◆ Task to complete
Reproduce the passage from the HDF5 chunking page below, starting with the words containing "The HDF5 library" and ending with "datasets (< 1 MB).".

◆ Excerpt provided

+---+

# Chunking in HDF5

The HDF5 library supports several layouts so as to store datasets.

* Continuous layout:
  ![Continuous](img/dset_contiguous4x4.jpg)
  More compact, and usually it can be read faster.  Typically used for small datasets (< 1 MB).
  
* Chunked layout:
  ![Chunked](img/dset_chunked4x4.jpg)
  Datasets can be enlarged and compressed.  Can be read fast using a fast decompressor. Typically used for large datasets.

## Creating datasets

In [6]:
import numpy as np
import h5py

In [37]:
import os
import shutil
if os.path.exists("chunking"):
    shutil.rmtree("chunking")
os.mkdir("chunking")

In [38]:
def create_files(size, chunksize):
    data = np.arange(size, dtype=np.int64)

+---+

◆ Data lines
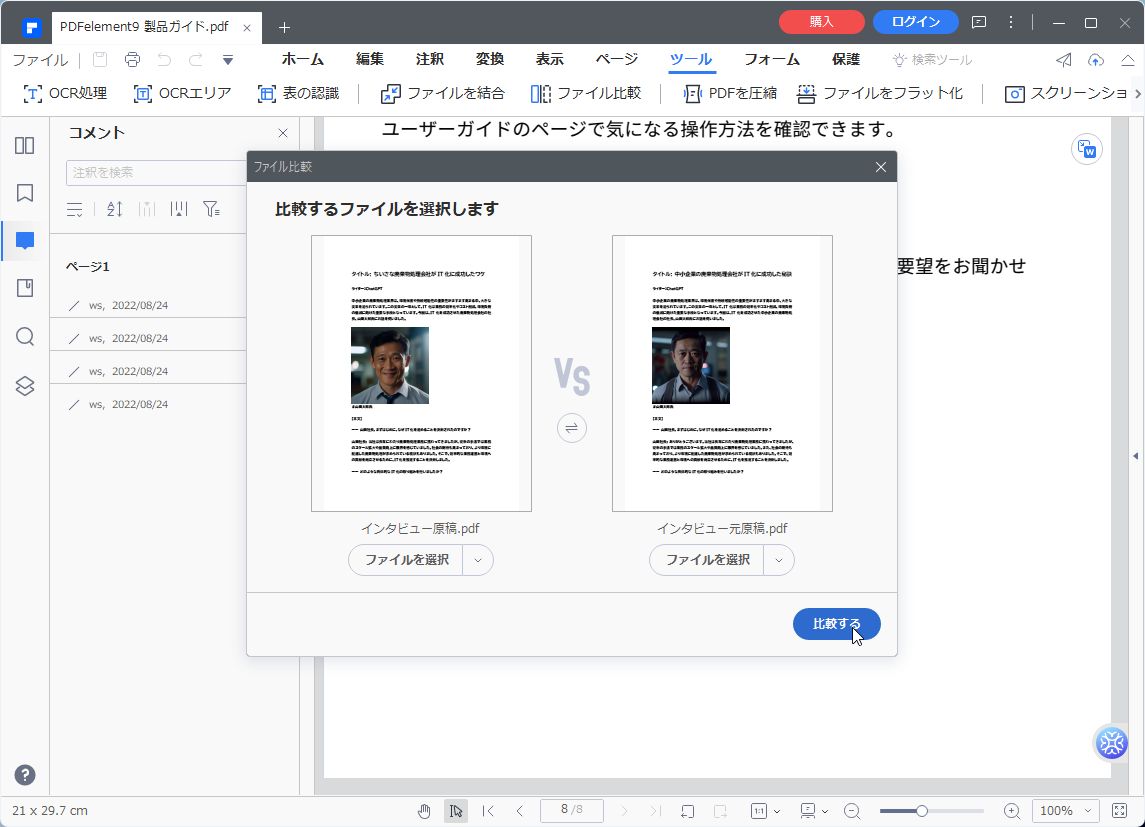Click the ログイン button
This screenshot has width=1145, height=827.
[x=915, y=21]
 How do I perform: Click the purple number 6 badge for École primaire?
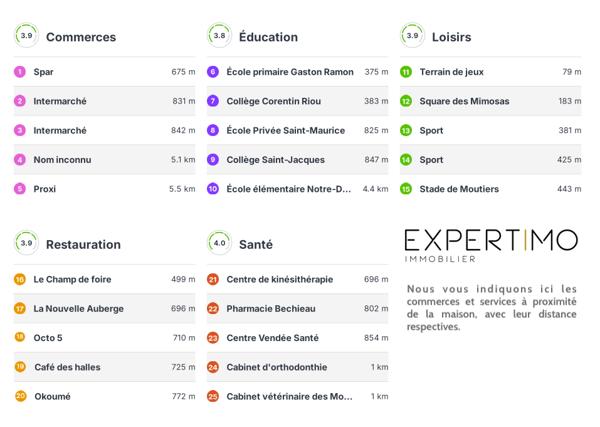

+---+

◆ Exercise answer
The HDF5 library supports several layouts so as to store datasets.

* Continuous layout:
  ![Continuous](img/dset_contiguous4x4.jpg)
  More compact, and usually it can be read faster.  Typically used for small datasets (< 1 MB).